According to the report on North Korea's March 27 nuclear drill, how many ground-to-ground ballistic missiles were loaded with simulated nuclear warheads?

[begin Selection]

On 27 March, a Korean People’s Army [KPA] tactical missile unit’s education company participated in an assembly and command and control drill under the guidance of the Missile General Bureau. Attending the drill were KPA service members and command staff of the relevant sub-units.
The drill included an “examination of the normal operation of the procedures for authentication the nuclear attack order and the launch approval systems” along with a “demonstration education for standard combat action process and handing of equipment for making nuclear assault to the pointed target according to the set procedures and regulations of receiving an order for nuclear attack.” Two ground-to-ground ballistic missiles were loaded with simulated nuclear warheads and a “virtual attack” from Ryokp’o District (Ryokp’o-kuyo’k), Pyongyang, to Kim Ch’aek City, North Hamgyo’ng.”
The unit commander said that the unit’s “mission is clear and we know well about what we should do in contingency affirming that if we fight, we will surely annihilate the enemy.” The officers and service members of the unit “made a firm pledge to uphold the military and strategic plan of the Party Central Committee with the fighting efficiency of a-match-for-a-hundred by increasing the capability of a real war in every way with more fierce and intensive training.”
Meanwhile, on 27 March, Kim Jong Un headed out to the Nuclear Weapons Institute to inspect and guide the work on nuclear warheads. In attendance was Workers’ Party of Korea [WPK] Munitions Industry Department [MID] Senior Deputy Director Hong Sung Mu (Hong Su’ng-mu), MID Deputy Director Kim Jong Sik (Kim Cho’ng-sik), Academy of Defense Science chieftain and ex aequo MID Deputy Director Jang Chang Ha (Chang Chang-ha), along with MID senior cadres and various officials and chief functionaries of the Nuclear Weapons Institute and the Missile General Bureau.
The NWI reported to KJU on its “recent years’ work and production for bolstering up the nuclear force of the DPRK both in quality and quantity in accordance with the orientation of developing nuclear weapons and strategic policy set forth at the 8th Congress of the WPK and 6th Plenary Meeting of the 8th Central Committee of the WPK.” KJU learned about the “means for applying nuclear weapons, technological specifications and features of the structural operation of new tactical nuclear weapons according to the purpose of the operation and targets, interchangeability with different weapons systems, etc.” He also heard about the “work of putting onto an IT basis the state nuclear weapon combined management system ‘Haekbangashoe,” whose scientific accuracy, reliability and security have been strictly verified in the recent combined tactical drill simulating a nuclear counterattack.”
KJU also “examined the plan and written orders for a nuclear counterattack operation” and he “highly appreciated the institute for making its ceaseless efforts in the work to strengthen our nuclear force into the reliable force capable of coping with any nuclear emergency in keeping with the strategic plan and attempt of the Party Central Committee on combining and operating nuclear weapons by different means in the diversified operation spaces, and for making its great achievements.”

[end Selection]
[begin Recorded data]

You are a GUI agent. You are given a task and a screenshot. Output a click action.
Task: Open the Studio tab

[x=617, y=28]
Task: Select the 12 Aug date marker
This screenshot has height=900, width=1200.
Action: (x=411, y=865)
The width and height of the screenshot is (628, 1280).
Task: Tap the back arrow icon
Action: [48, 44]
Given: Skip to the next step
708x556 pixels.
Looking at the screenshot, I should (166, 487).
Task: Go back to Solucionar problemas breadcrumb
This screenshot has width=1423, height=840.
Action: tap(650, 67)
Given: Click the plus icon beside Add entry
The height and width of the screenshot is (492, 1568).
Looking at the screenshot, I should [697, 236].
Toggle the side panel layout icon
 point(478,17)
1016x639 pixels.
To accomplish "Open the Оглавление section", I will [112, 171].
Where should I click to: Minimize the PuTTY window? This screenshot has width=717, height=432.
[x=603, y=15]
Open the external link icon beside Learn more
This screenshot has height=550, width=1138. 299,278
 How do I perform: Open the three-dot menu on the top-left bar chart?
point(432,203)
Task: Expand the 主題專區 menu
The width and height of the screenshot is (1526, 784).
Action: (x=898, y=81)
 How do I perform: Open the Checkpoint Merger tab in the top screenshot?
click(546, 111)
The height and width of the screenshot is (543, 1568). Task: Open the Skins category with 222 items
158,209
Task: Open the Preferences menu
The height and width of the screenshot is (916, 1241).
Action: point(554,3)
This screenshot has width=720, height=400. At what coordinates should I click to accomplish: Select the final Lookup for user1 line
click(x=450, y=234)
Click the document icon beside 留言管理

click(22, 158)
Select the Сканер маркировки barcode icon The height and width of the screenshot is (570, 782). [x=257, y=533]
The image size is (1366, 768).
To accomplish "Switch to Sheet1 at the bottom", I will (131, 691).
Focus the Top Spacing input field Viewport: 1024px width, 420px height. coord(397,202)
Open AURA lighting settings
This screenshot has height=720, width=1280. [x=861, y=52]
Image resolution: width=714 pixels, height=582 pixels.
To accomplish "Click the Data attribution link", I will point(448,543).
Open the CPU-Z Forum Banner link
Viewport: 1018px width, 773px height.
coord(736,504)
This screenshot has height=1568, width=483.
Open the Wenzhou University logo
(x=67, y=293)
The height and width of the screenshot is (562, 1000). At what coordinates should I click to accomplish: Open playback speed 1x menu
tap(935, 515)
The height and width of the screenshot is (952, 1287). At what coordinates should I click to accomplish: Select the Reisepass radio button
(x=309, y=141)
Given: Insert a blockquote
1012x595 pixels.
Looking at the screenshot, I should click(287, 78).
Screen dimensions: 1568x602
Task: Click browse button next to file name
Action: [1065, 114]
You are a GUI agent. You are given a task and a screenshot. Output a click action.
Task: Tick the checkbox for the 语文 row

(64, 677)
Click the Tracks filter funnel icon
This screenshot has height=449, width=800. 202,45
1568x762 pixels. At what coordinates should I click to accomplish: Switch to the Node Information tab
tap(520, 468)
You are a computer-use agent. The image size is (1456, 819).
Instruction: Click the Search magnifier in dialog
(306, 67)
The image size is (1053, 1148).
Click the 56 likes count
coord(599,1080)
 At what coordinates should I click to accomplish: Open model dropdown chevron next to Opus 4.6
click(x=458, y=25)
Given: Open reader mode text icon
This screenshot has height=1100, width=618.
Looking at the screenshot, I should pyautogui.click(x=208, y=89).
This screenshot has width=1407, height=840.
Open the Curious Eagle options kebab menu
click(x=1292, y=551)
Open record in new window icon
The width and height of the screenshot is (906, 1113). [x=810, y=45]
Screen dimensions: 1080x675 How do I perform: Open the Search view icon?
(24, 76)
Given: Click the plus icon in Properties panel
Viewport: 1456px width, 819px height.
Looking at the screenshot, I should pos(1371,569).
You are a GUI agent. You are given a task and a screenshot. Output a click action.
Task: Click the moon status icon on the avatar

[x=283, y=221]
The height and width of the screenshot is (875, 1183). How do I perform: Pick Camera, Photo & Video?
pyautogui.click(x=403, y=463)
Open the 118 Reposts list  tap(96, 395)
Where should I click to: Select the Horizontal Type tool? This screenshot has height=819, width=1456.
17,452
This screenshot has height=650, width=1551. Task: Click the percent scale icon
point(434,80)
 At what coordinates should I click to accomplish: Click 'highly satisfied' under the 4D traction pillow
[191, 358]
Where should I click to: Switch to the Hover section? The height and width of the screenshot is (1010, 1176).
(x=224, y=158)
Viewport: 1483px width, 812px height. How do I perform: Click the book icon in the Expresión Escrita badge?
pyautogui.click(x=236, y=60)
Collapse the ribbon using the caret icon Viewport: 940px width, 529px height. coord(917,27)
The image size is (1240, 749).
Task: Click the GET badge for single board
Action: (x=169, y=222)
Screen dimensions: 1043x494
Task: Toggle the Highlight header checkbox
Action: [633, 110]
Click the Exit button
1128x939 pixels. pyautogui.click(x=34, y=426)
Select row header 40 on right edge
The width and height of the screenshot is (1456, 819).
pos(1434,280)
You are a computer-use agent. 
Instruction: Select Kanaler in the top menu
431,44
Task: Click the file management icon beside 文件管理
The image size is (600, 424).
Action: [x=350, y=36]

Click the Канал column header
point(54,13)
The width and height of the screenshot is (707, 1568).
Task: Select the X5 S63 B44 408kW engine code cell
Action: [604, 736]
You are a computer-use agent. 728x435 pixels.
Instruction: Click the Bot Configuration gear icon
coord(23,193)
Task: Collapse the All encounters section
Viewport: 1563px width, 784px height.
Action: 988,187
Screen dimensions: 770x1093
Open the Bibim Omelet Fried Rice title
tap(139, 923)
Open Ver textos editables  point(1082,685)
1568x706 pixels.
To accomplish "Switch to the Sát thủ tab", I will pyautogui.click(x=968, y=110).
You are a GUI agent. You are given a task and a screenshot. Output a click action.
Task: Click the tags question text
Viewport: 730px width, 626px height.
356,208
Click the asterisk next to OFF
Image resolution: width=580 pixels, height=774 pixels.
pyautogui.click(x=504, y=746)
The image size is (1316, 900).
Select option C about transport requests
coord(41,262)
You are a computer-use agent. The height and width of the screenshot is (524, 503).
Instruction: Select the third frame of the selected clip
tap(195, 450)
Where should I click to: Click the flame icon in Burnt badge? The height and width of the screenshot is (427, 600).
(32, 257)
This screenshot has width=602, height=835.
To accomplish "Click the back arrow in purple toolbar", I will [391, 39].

[end Recorded data]

Result
Two.